Ndschimbi Tschiende

Pfarrer hat genug vom Rassismus in Zorneding

Das Ortsschild von Zorneding in Bayern vor blauem Himmel
Das Ortsschild von Zorneding in Bayern © picture alliance /dpa /Peter Kneffel
Von Max Muth · 07.03.2016
Zorneding in Oberbayern ist wieder in den Schlagzeilen: Der aus dem Kongo stammende Gemeindepfarrer lässt sich versetzen, weil er seit dem Herbst fünf Morddrohungen bekam. Der CSU-Bürgermeister spricht von "Spinnern oder Psychopathen" im Dorf.
Der Schock sitzt tief bei den Zornedingern.
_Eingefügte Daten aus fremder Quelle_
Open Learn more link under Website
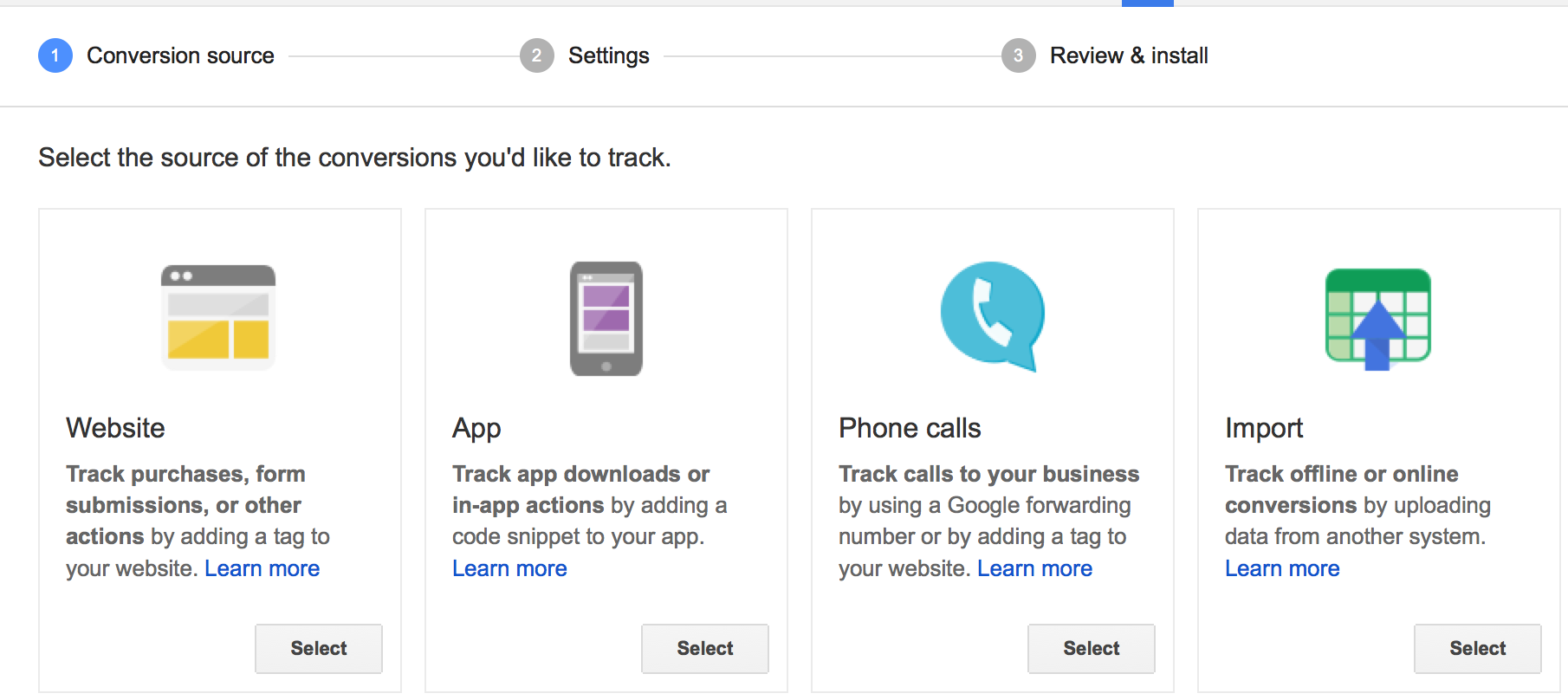Screen dimensions: 1568x700 tap(262, 568)
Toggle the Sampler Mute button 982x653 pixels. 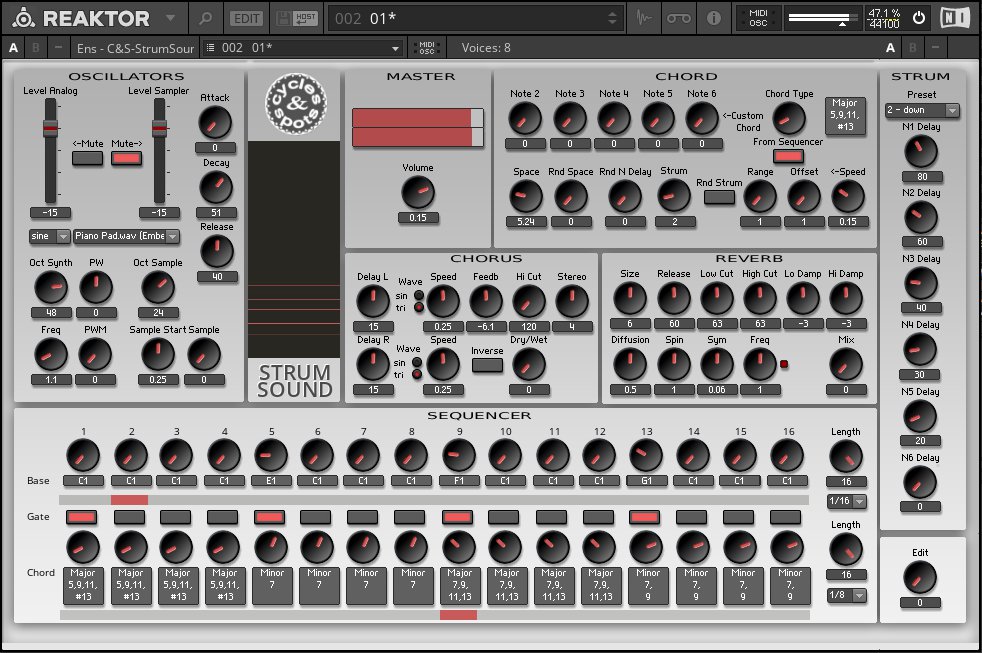[126, 158]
Dass in ihrem Dorf Morddrohungen ausgesprochen werden, noch dazu gegen einen Pfarrer, das ist für die meisten hier unbegreiflich.
Auslöser für die rassistischen Beleidigungen und Drohungen war eine Episode im vergangenen Herbst. Die Chefin der Zornedinger CSU, Sylvia Boher, hatte im CSU-Parteiblatt die ankommenden Flüchtlinge als "Invasoren" verunglimpft.
Als einer von wenigen hatte Pfarrer Ndschimbi Tschiende seine Stimme gegen Boher erhoben. Er drohte sogar damit, dem Parteiblatt die Verwendung der Zornedinger Kirchtürme als Logo zu verbieten.
Dann die nächste Eskalationsstufe. Der CSU-Gemeinderat und Parteivize Johann Haindl ließ sich als Antwort auf die Kritik des Pfarrers mit den Worten zitieren: "Der neue Pfarrer müsse aufpassen, dass ihm der alte Pfarrer Brem nicht mit dem nackerten Arsch ins Gesicht springe" und fügte hinzu: "unserem Neger."
Nach massiver Kritik trat Haindl von allen Ämtern zurück, Boher gab den CSU-Vorsitz ab, das Gemeinderatsmandat behielt sie.
Olivier Ndschijmbi Tschiende ist schwarz. Er kommt aus dem Kongo, hat in Deutschland studiert und habilitiert und mittlerweile auch die deutsche Staatsbürgerschaft. Für ihn war die Auseinandersetzung mit den CSU-Lokalpolitikern eine traurige Erfahrung wie er damals dem Bayerischen Fernsehen sagte.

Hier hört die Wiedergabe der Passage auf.